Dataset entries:
——

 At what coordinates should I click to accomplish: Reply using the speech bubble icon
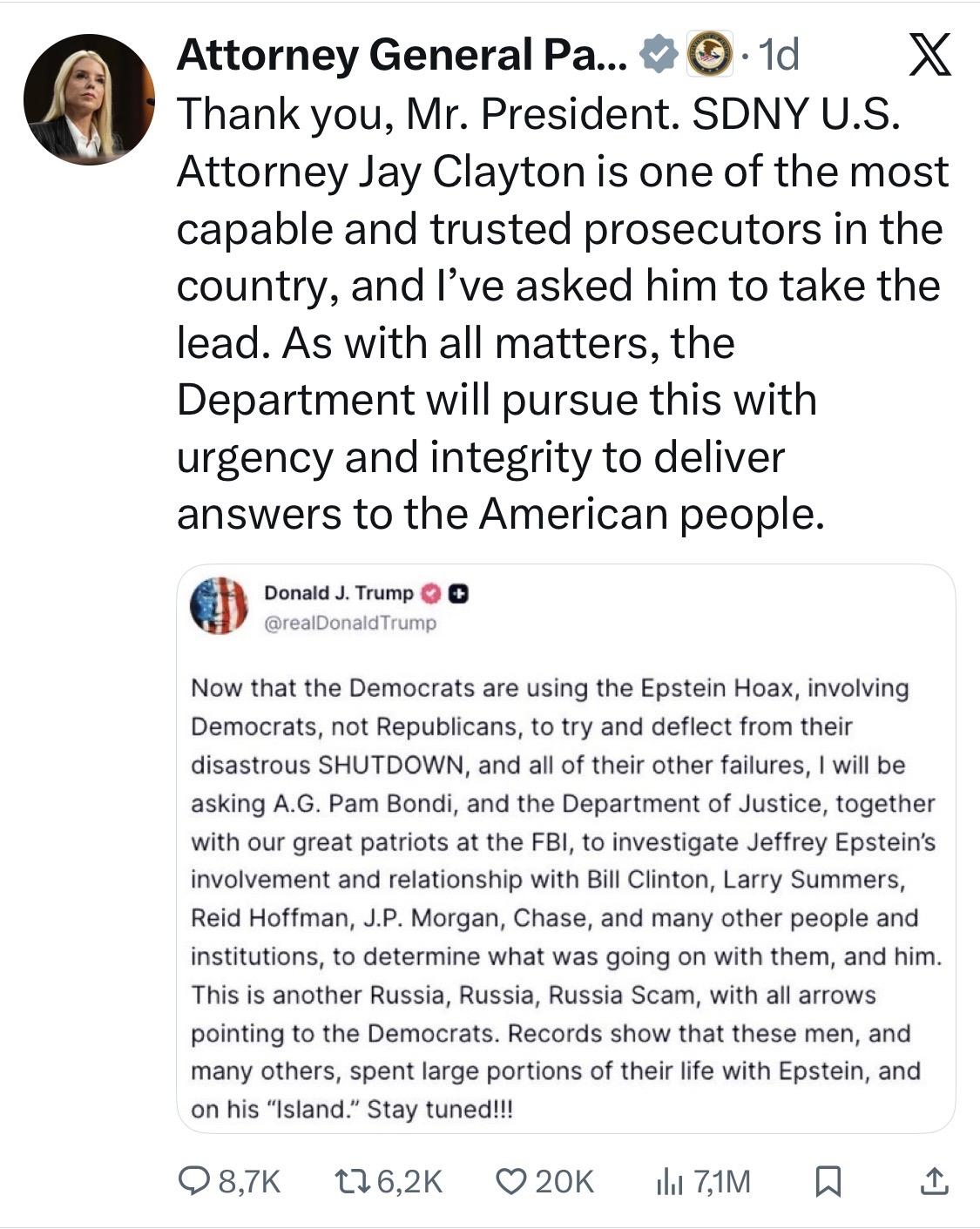coord(193,1181)
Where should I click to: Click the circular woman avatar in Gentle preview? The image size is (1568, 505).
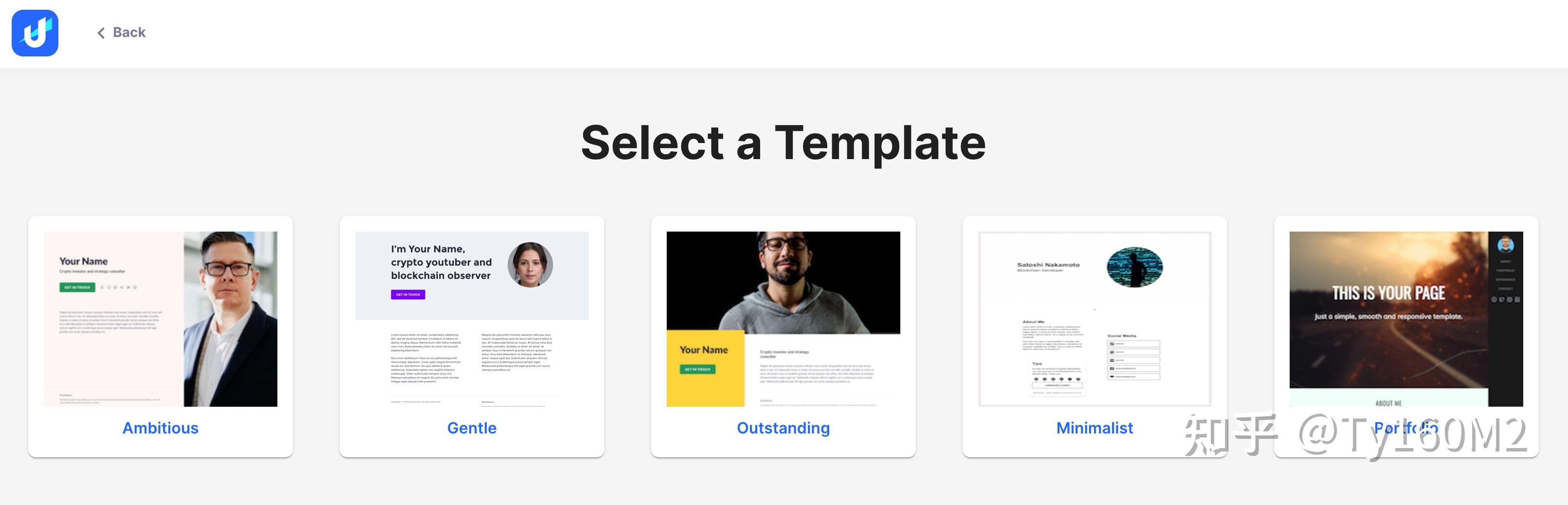pos(530,265)
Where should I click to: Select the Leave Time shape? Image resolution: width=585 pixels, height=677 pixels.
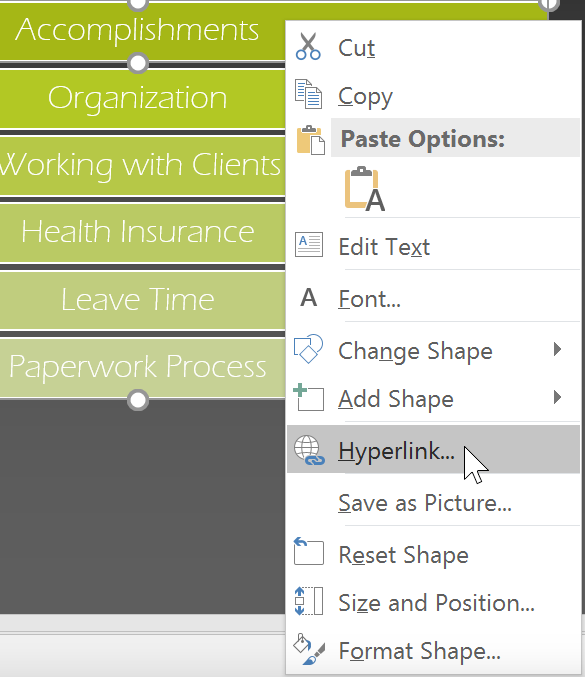(142, 300)
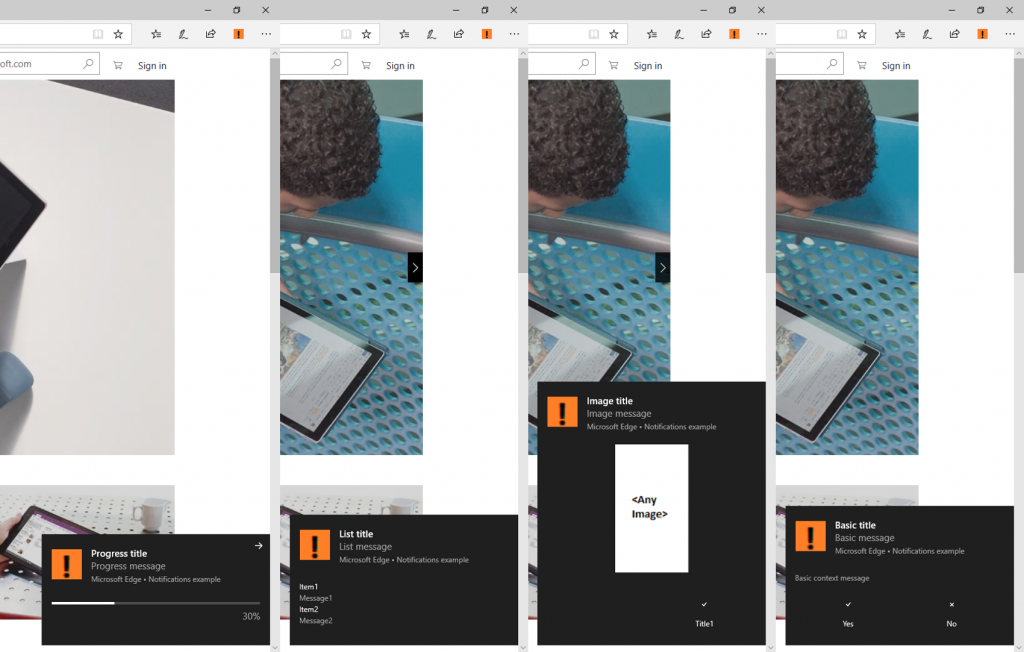The image size is (1024, 652).
Task: Click the orange extension icon in the leftmost window toolbar
Action: 238,34
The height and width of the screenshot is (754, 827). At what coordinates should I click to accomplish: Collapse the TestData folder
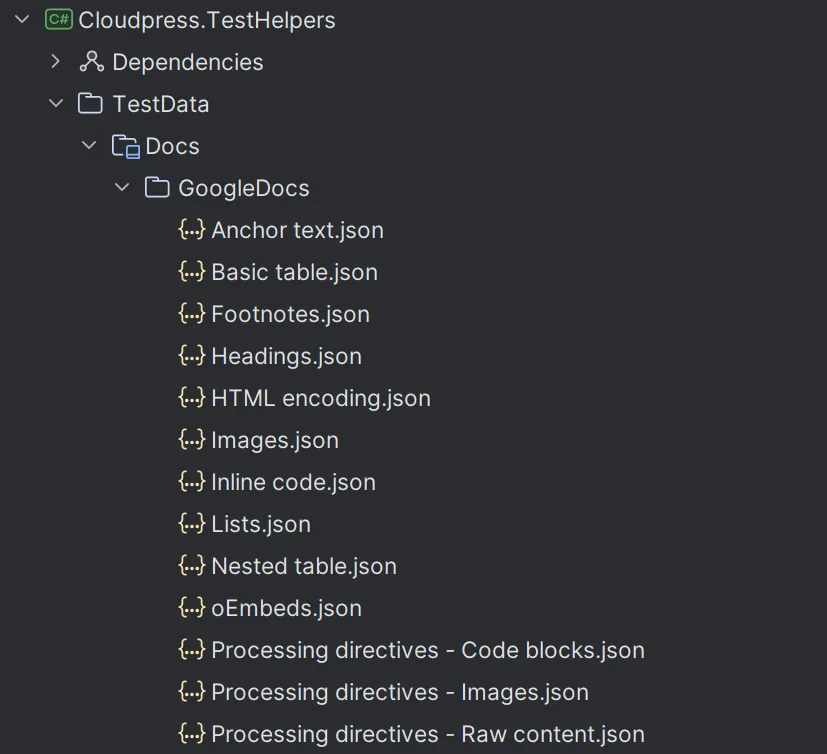[x=55, y=103]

——

== ACTIVITY ==
Could you print all of the entries exactly, skipping the images?

== ANSWER FOR THIS EXERCISE ==
 At what coordinates should I click to accomplish: Reply using the speech bubble icon
coord(193,1181)
Where should I click to: Click the circular woman avatar in Gentle preview? The image size is (1568, 505).
pos(530,265)
Where should I click to: Select the Leave Time shape? Image resolution: width=585 pixels, height=677 pixels.
(142, 300)
The image size is (1024, 652).
Task: Click the orange extension icon in the leftmost window toolbar
Action: 238,34
The height and width of the screenshot is (754, 827). At what coordinates should I click to accomplish: Collapse the TestData folder
[x=55, y=103]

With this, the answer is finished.